China mit Schützenhilfe für Iran


Grundsätzlich ist ein internationales Treibstoffembargo im Falle einer Nation wie Iran durchaus ein passender Weg der internationalen Gemeinschaft. Denn das Land verfügt zwar über üppige Ölreserven, aber an Benzin mangelt es, weil man nicht über genügend eigene Raffinerien verfügt. Dementsprechend ist der Versuch, auf dem Umweg über ein Embargo Druck auszuüben nur logisch. Aber eben nur bedingt. Dann wenigstens, wenn ein Land wie China sich in gleicher Weise wie die anderen großen Nationen verhielte.

Doch schon seit einigen Wochen sind es ausgerechnet chinesische Staatsunternehmen, die Großmengen Benzin in den Iran verschiffen.
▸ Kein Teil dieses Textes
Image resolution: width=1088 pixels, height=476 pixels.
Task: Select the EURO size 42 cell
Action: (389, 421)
Inzwischen kommt nach aktuellen Meldungen fast ein Drittel aller Öl-Nachschübe in den Iran aus dem Reich der Mitte. Die genauen Hintergründe sind nebulös. Denn eigentlich soll das Embargo dazu führen, dass die Regierung des Irans der Weltgemeinschaft das iranische Atomprogramm betreffend entgegen kommt. Großkonzerne wie BP hatten nach und nach seit dem Frühjahr auf Druck aus den Regierungen Lieferungen in den Iran vorübergehend beendet.

Die Lieferungen aus China hingegen sollen laut Händleraussagen über Zwischenhändler vonstatten gehen, weil dies nicht über Exportbeschränkungen untersagt ist. Eine Ausnahme ist die Volksrepublik dabei nur, weil es sich um staatliche Unternehmen handelt, denn auch aus Europa gibt es weiterhin auf Umwegen Lieferungen in Richtung Teheran.